Colorado: Grateful for 10 years of Growing a Public Health Community in Colorado

For Public Health Thank You Day, the Colorado School of Public Health extends gratitude to everyone who has contributed to our first decade, and helped up build the public health community in Colorado and beyond.

To honor this milestone, a new magazine is being published to highlight some of the people and programs who personify the school’s journey from founding through today. Here are some quotes from a few of them, beginning with ColoradoSPH dean, Dr. Jonathan Samet:

“This magazine, our first, tells the story of the Colorado School of Public Health over its initial decade. The stories are about the research accomplishments of the faculty and students, the school’s engagement with the state through education and training, practice, and translation, and the impact of our alumni. Above all, the magazine documents how the school and its many public health and community partners have contributed to advancing health in Colorado — the over-riding goal a decade ago when the ColoradoSPH was established and the Colorado Public Health Act of 2008 was passed.”

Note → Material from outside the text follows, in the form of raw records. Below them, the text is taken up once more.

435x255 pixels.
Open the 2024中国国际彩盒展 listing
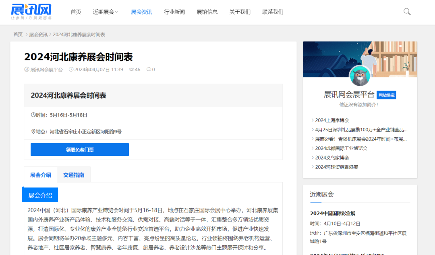333,213
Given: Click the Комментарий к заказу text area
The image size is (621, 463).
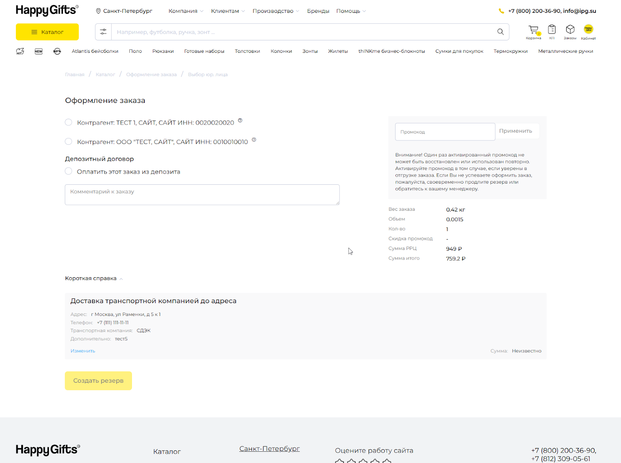Looking at the screenshot, I should click(x=202, y=194).
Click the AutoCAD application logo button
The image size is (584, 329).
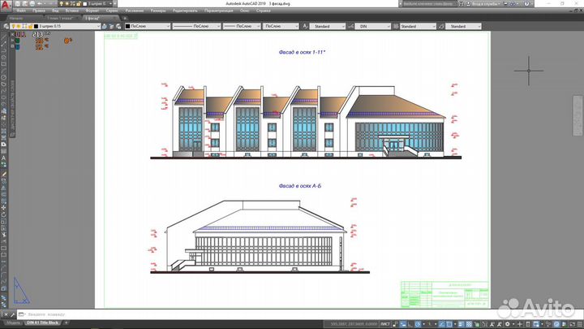click(6, 4)
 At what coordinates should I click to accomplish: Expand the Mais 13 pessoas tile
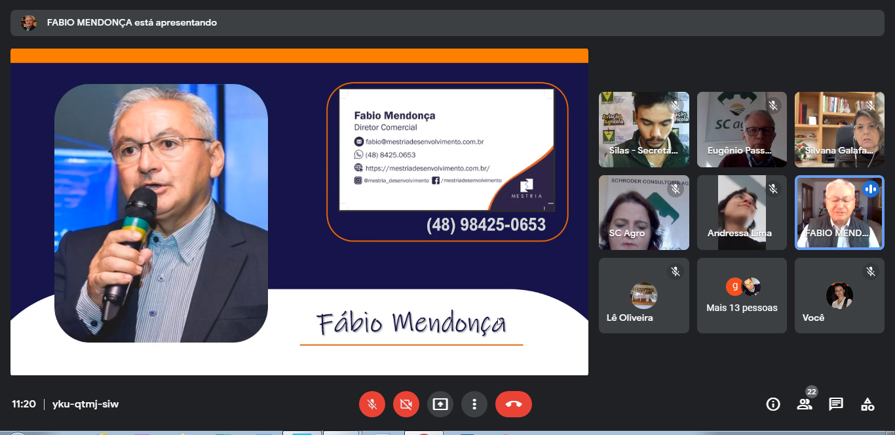742,296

Other students, faculty, staff and alumni who are featured in the magazine, had this to say about their work and the school:

Ms. Venice Williams, PhD student in health services research:

“I was always interested in health and well-being and a career in public health was the perfect combination for me to learn from people, apply rigorous research into practice, and work together to achieve a common goal.”

Dr. Saskia Bunge-Montes, alumni MPH, maternal and child health:

“In Guatemala, it’s all about curing people with different sicknesses, but it’s never about preventive health or education — that’s why I decided to focus on public health.”

Ms. Cerise Hunt, director and instructor, Center for Public Health Practice and department of community and behavioral health:

“We’re always willing to take risks, to have those crucial conversations that need to take place to promote health equity.”

A look between 2008 and 2018, which includes more than 600 peer-reviewed articles published annually:

What more can there be to have gratitude for? Only the next ten years will tell.